* Source data *
╭──

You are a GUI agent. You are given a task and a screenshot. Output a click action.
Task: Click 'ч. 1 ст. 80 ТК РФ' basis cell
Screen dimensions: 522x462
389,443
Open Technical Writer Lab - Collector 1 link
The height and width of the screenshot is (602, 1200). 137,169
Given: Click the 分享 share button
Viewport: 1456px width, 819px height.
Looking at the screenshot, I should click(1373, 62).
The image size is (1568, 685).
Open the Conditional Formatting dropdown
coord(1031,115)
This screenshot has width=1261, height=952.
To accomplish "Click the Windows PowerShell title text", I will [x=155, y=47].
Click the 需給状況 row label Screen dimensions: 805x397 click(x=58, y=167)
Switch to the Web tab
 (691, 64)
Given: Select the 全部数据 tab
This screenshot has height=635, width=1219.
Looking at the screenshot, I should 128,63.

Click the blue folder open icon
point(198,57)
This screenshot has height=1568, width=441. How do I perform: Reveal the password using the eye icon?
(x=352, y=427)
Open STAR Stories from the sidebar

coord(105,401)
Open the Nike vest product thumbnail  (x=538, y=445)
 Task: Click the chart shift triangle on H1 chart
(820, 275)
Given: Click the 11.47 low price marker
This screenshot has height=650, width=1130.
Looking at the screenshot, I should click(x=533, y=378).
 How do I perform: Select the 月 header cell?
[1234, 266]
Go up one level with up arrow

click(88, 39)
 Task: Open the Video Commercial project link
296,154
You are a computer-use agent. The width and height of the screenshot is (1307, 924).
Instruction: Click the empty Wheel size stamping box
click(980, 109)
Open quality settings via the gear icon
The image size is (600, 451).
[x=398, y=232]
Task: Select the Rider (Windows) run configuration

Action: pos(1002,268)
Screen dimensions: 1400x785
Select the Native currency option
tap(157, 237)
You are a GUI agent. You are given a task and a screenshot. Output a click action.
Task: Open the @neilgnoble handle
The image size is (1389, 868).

╰──

* Given exercise *
Copy the stretch of the records above from the line containing "Open the Nike" through the end of the records, reproducing each line exactly.

* Worked solution *
Open the Nike vest product thumbnail  (x=538, y=445)
 Task: Click the chart shift triangle on H1 chart
(820, 275)
Given: Click the 11.47 low price marker
This screenshot has height=650, width=1130.
Looking at the screenshot, I should click(x=533, y=378).
 How do I perform: Select the 月 header cell?
[1234, 266]
Go up one level with up arrow

click(88, 39)
 Task: Open the Video Commercial project link
296,154
You are a computer-use agent. The width and height of the screenshot is (1307, 924).
Instruction: Click the empty Wheel size stamping box
click(980, 109)
Open quality settings via the gear icon
The image size is (600, 451).
[x=398, y=232]
Task: Select the Rider (Windows) run configuration

Action: pos(1002,268)
Screen dimensions: 1400x785
Select the Native currency option
tap(157, 237)
You are a GUI agent. You are given a task and a screenshot. Output a click action.
Task: Open the @neilgnoble handle
The image size is (1389, 868).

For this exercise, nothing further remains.